The Potential Cure: Bacillus Calmette-Guérin (BCG)

You may be familiar with BCG, a vaccine that French researchers developed in the nineteen-twenties to treat tuberculosis. The director of immunobiology at Massachusetts General Hospital, Dr. Denise Faustman is leading the research which will ideally permanently reverse Type 1 diabetes.

But, what does a TB vaccine and bladder cancer treatment have to do with Type 1 diabetes?

Phase 1 Trial

Firstly, Faustman’s research revealed that BCG is safe for people with Type 1 diabetes.

But more significantly, BCG can temporarily eliminate ‘defective’ white blood cells that lead to Type 1 diabetes and briefly restore insulin production.[7]


However, as mentioned earlier, the study’s sample size was far too small to come to any conclusions, which is why Phase 2 is so important.

Phase 2 Trial

Although the study is in its early stages of research and funding, the new trial is FDA-approved and underway. It will last five years and test the effects of BCG on one-hundred-fifty Type 1 diabetics between the ages of eighteen and sixty.[8]

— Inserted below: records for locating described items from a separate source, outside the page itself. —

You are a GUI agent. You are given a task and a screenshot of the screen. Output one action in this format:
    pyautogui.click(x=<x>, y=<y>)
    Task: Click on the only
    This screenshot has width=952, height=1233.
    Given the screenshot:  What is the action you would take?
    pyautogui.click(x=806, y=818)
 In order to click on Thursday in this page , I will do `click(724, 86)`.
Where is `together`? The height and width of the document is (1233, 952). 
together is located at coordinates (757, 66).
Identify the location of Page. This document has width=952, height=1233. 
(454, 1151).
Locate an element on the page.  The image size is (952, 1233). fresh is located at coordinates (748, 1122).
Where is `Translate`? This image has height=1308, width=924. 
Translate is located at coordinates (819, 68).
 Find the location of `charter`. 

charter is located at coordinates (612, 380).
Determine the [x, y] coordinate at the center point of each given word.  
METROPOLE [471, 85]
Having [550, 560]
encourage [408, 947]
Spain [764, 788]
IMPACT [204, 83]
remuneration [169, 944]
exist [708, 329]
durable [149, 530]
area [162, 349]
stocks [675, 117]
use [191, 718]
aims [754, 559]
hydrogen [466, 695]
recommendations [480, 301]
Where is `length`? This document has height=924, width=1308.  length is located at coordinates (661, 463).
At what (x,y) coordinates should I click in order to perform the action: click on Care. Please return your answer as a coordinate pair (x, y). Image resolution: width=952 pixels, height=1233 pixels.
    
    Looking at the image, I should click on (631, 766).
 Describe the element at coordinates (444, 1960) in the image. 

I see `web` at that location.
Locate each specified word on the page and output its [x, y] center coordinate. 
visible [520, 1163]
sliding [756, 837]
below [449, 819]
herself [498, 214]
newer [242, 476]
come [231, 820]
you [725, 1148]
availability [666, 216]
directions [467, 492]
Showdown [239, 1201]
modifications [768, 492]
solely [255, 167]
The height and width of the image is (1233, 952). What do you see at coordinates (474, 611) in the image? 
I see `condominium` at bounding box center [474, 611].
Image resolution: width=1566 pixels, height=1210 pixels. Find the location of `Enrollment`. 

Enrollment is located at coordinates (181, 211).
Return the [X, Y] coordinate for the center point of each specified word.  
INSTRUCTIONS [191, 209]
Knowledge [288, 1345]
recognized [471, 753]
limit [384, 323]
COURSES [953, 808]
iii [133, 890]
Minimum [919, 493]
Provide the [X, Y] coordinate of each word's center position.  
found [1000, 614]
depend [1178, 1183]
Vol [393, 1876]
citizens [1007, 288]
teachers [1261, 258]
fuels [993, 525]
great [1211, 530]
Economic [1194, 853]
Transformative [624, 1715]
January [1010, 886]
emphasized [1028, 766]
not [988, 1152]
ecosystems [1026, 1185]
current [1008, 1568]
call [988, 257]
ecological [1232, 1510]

Ideally, BCG will improve the disease in those whose pancreases still produce minimal but existing levels of insulin, which they estimate to be around one million people.[9]

Faustman and her team hope that BCG will lead to improved blood sugar control and determine more accurate doses for the vaccine to be most effective.

To determine this, the one-hundred-fifty people will be split into three groups. One will receive a placebo and the other two will get six BCG injections of varying amounts on different schedules. Based on the results over the next five, Faustman and her team will hopefully be able to know whether BCG worked.[10]

Keep this in Mind

Although there may be people who are skeptical of this BCG treatment, there are many people who are excited and hopeful. However, Faustman and others’ studies are still in their trial stages!

BCG is available but it is not suggested that you take this disease entirely into your own hands. You should do your research, but please consult your family doctor or other medical practitioners if you have any questions about Type 1 diabetes or the BCG vaccine.